The Day

U.S. cautious about N. Korea talks

- By DARLENE SUPERVILLE

Washington — The White House said Sunday it would wait and see whether a new overture by North Korea for talks with the United States means it is serious about disarming, a step President Donald Trump and other world leaders agree must be the outcome of any future dialogue.

“We will see,” was the response from White House press secretary Sarah Huckabee Sanders, who was on the Korean peninsula Sunday as a member of the U.S. delegation attending the Olympic games in South Korea. The delegation was led by Ivanka Trump, the president’s daughter.

Sanders said President Trump remains committed to achieving the “complete, verifiable and irreversib­le denucleari­zation” of the peninsula and that his “maximum pressure campaign” against North Korea must continue until it abandons its nuclear and missile programs.

Trump imposed fresh sanctions against North Korea late last week as part of the pressure effort.

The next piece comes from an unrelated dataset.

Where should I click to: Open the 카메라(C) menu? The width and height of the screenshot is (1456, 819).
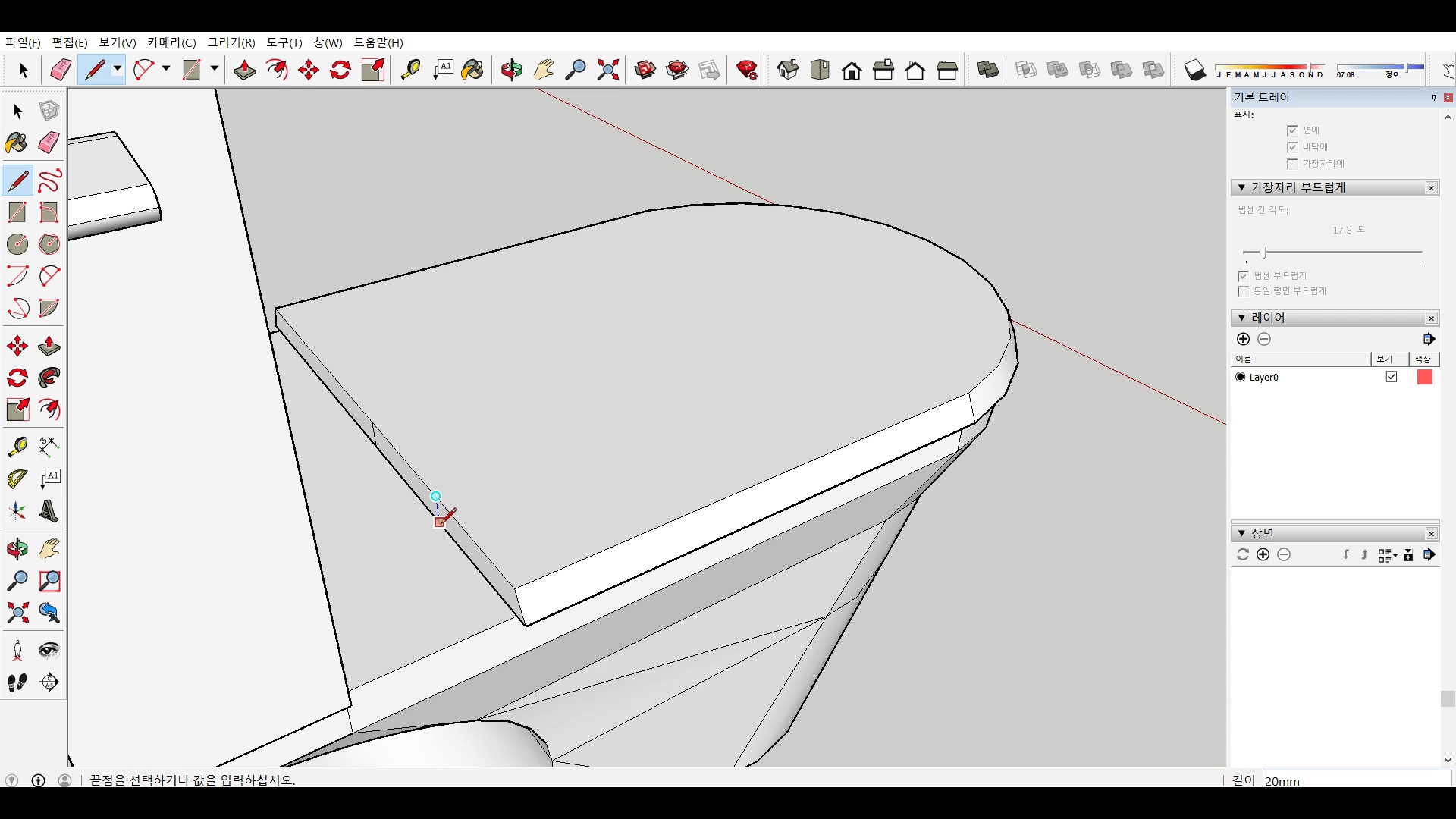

During Sunday’s closing ceremony for the games, the office of South Korean President Moon Jae-in announced that a North Korean delegate to the Olympics said his country is willing to hold talks with the U.S. The move comes after decades of tensions between the two countries, which have no formal diplomatic relations, and a year of escalating rhetoric, including threats of war, between Trump and North Korean leader Kim Jong Un.

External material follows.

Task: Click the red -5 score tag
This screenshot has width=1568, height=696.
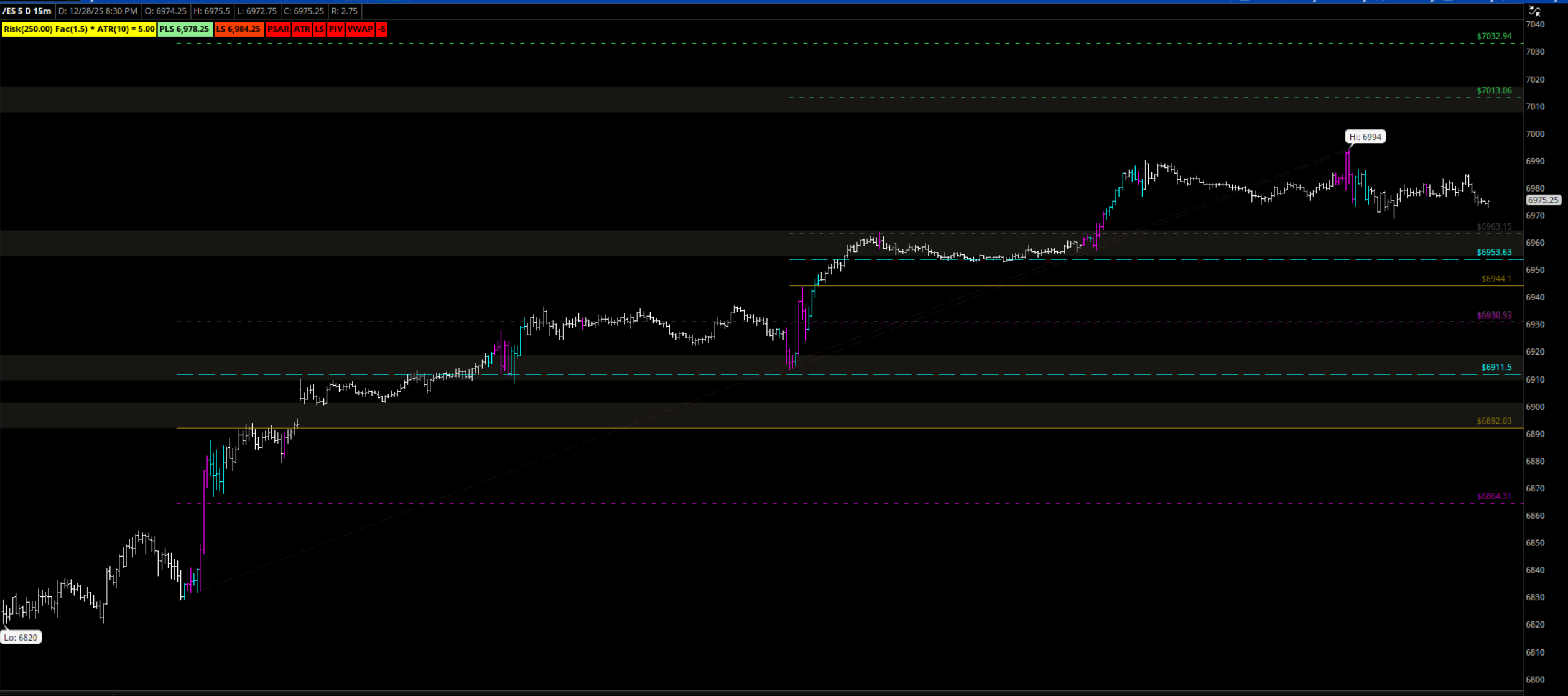Action: pyautogui.click(x=381, y=29)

The North has “ample intentions of holding talks with the United States,” Moon’s office said. The North’s delegation also agreed that “South-North relations and U.S.-North Korean relations should be improved together,” the statement said.

Sanders said the U.S., South Korea and the internatio­nal community “broadly agree” that denucleari­zation must be the outcome of any dialogue with North Korea. She said North Korea has a bright path ahead of it if it chooses denucleari­zation.

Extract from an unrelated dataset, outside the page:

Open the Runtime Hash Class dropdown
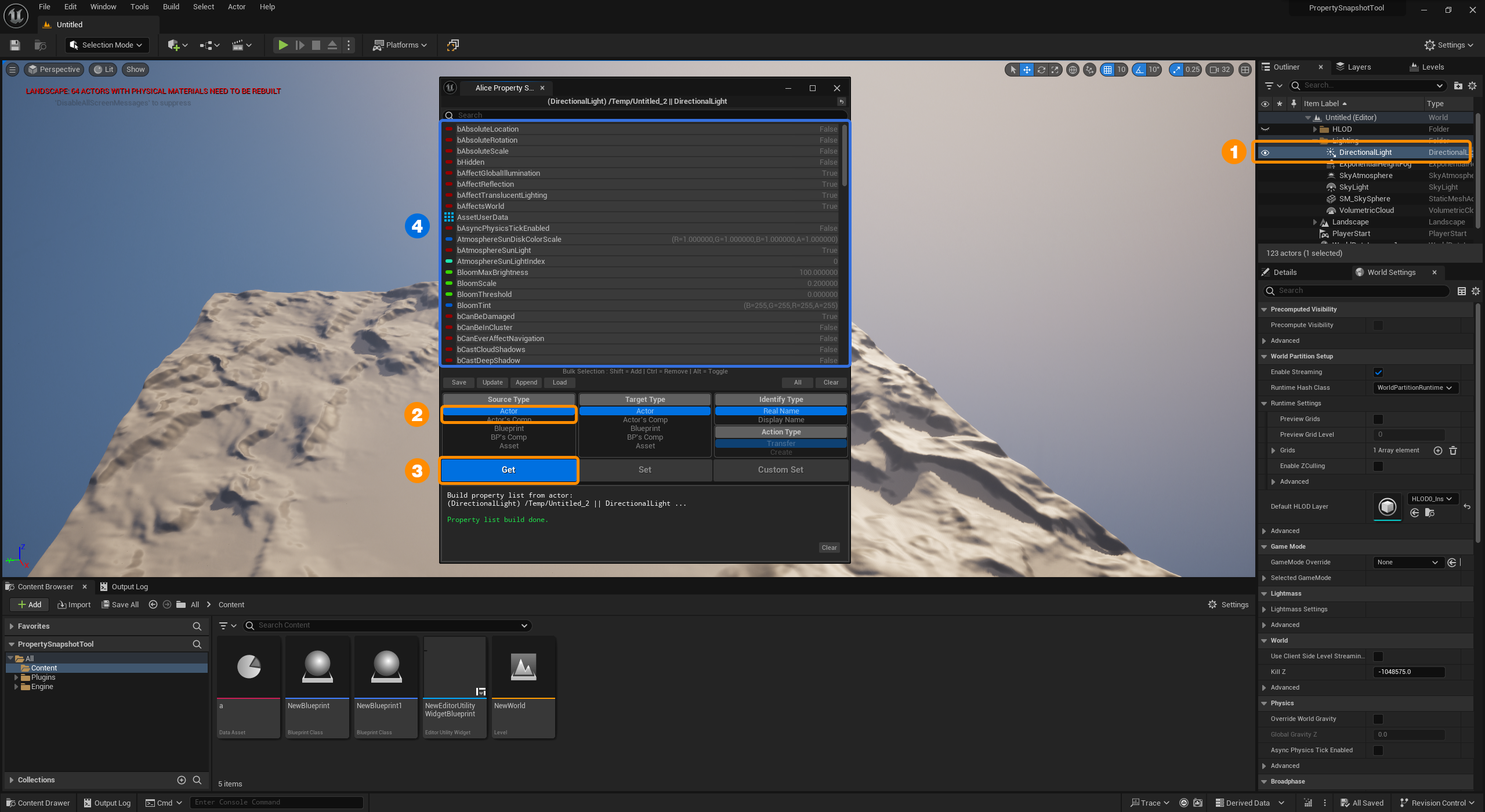The height and width of the screenshot is (812, 1485). point(1415,387)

“We will see if Pyongyang’s message today, that it is willing to hold talks, represents the first steps along the path to denucleari­zation,” she said in a written statement. “In the meantime, the United States and the world must continue to make clear that North Korea’s nuclear and missile programs are a dead end.”

During Sunday’s closing ceremony for the Winter Olympics, the office of South Korean President Moon Jae-in said a North Korean delegate to the Olympics said his country is willing to hold talks with the U.S.